Das Konzept des Grandhotel Cosmopolis geht allerdings weit über ein originelles Flüchtlingsprojekt hinaus. Von Beginn an verstand es sich in der Definition des erweiterten Kunstbegriffs als das Experiment einer sozialen Plastik, als ein sich ständig transformierendes Gesamtkunstwerk. Als solches ist es in weiten Teilen der Kunstwelt durchaus anerkannt, was sich nicht zuletzt in zahlreichen Einladungen zu Podiumsdiskussionen diverser Kunsthochschulen und Kooperationen mit anderen Kunstprojekten ausdrückt. Daher stellt sich nun die Frage in welchem Verhältnis Kunst und Transkulturalität zueinander stehen. Inwiefern beeinflussen sie sich gegenseitig? Könnte ein Zusammenhang bestehen zwischen der Debatte um den Kunstbegriff und der Debatte um Transkulturalität?

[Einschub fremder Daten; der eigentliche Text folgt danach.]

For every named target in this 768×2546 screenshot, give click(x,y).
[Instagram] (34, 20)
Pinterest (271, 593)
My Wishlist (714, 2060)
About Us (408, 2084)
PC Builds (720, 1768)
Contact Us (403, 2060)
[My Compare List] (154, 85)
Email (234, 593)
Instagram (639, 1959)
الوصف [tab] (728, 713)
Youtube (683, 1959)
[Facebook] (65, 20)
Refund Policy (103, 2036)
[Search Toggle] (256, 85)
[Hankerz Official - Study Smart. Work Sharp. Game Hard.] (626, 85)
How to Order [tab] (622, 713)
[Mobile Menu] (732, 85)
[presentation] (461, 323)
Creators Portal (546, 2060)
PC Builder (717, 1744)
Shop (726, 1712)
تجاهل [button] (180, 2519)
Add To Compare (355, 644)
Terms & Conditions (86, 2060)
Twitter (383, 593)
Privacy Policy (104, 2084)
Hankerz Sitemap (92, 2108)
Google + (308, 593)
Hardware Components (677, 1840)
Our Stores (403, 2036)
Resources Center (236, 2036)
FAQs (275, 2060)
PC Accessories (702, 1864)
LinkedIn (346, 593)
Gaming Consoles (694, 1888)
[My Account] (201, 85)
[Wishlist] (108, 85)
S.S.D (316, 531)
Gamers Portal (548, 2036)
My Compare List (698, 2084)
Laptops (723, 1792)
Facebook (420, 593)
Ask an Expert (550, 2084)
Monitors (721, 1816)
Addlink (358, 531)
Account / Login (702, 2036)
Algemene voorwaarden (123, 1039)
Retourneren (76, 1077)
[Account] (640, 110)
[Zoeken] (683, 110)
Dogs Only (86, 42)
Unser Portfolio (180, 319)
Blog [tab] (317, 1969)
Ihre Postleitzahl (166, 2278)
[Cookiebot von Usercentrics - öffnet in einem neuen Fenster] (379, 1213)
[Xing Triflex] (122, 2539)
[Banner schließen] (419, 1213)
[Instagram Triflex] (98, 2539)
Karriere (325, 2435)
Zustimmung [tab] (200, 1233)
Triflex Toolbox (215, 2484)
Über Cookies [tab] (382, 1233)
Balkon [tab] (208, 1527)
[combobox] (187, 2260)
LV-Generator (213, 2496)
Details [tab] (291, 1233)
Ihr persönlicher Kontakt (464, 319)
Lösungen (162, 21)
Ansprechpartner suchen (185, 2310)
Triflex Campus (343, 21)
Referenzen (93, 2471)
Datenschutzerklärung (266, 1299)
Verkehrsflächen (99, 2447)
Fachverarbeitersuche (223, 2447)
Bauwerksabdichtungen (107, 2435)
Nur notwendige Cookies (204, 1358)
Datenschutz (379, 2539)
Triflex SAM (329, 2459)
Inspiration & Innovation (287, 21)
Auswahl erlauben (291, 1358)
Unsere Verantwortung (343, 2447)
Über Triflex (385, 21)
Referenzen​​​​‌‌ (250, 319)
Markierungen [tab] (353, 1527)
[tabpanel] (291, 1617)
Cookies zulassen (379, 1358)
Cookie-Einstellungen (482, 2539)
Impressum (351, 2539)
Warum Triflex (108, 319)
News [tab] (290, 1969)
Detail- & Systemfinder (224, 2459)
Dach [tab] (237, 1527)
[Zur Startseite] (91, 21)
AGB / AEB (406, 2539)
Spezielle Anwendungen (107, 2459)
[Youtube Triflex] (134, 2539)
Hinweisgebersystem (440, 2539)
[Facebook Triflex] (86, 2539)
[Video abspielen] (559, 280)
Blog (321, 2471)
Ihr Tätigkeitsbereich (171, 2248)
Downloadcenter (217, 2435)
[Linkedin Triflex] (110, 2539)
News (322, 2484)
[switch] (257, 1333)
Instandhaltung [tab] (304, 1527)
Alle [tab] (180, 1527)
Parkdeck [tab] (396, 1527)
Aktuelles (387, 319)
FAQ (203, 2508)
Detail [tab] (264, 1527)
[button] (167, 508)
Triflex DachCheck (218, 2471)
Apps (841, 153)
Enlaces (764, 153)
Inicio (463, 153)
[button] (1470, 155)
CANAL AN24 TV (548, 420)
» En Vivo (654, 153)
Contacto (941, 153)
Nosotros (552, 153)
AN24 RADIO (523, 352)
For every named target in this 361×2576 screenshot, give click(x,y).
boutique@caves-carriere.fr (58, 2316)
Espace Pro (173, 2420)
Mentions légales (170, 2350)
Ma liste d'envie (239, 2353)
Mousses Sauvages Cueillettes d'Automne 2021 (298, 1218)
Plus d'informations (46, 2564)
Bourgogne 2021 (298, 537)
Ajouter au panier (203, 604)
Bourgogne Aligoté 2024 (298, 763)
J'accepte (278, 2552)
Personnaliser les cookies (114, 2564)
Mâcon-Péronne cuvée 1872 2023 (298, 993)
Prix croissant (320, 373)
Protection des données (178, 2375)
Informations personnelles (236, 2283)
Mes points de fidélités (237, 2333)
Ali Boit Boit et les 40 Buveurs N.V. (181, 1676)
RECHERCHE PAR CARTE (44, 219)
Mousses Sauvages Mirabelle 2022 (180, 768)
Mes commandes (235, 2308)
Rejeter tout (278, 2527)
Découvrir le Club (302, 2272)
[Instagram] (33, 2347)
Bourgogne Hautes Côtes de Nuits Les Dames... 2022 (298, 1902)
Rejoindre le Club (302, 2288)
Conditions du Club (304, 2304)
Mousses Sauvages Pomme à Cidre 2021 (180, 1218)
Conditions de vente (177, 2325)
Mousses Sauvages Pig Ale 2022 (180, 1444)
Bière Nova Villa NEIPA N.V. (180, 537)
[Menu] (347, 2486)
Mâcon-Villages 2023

Der Kunstbegriff vor dem Hintergrund gesellschaftspolitischer Diskurse
„Die Avantgarde-Kunst hat in den letzten fünfzig Jahren […] eine in der Geschichte unserer Kultur beispiellose Reinheit und radikale Begrenzung ihres Tätigkeitsbereichs erreicht. Die Künste befinden sich nun gesichert innerhalb ihrer jeweiligen »legitimen« Grenzen, und der freie Handel zwischen ihnen hat der Autarkie Platz gemacht. Reinheit bedeutet in der Kunst die Akzeptanz, die bereitwillige Akzeptanz der Beschränkungen des Mediums der jeweiligen Kunst“ (Greenberg 2009: 71), schreibt der US-amerikanische Kunsttheoretiker Clement Greenberg 1940 in seinem Aufsatz „Zu einem neueren Laokoon“ (Greenberg 2009: 56–81). Den Fortbestand und die Identität der Kunst sieht er bedroht durch verschwimmende Grenzen zwischen Musik, Bildhauerei, Literatur und der Malerei. Vermischung setzt er dabei gleich mit Verfall. Ausgehend von inhärenten Gesetzen und unveränderlichen Wesenseigenschaften der verschiedenen Künste, plädiert Greenberg für deren reine Identitäten, aus denen alles Uneigentliche und Fremde ausgeschlossen sein muss.
73 Jahre später untersucht Christian Kravagna Greenbergs Thesen in einem gesamtgesellschaftlichen Zusammenhang. Dabei unternimmt er den Versuch, Parallelen zwischen Greenbergs modernistischer Kunsttheorie der Trennung und dem gesellschaftspolitischen Diskurs um Rassenpolitik aufzuzeigen. Er kommt dabei zu dem Ergebnis, dass in beiden Diskursen der „Kult der Reinheit […] dem Horror der Vermischung gegenüber[steht], Identität definiert sich aus einer scheinbar natürlichen Wesenhaftigkeit der Gattung [oder Rasse], die es zu bewahren und vor Degeneration durch fremde Elemente zu schützen gelte“ (Kravagna: 2013: 47). Sowohl in Denkstrukturen, als auch in Begriffen und Argumentationslinien, sind Parallelen nicht von der Hand zu weisen. Kravagnas Befund lautet, dass sich sowohl in der Kunsttheorie, als auch in den gesellschaftspolitischen Debatten Mitte des 20. Jahrhunderts eine gleichartige Hybriditätsphobie finden lässt.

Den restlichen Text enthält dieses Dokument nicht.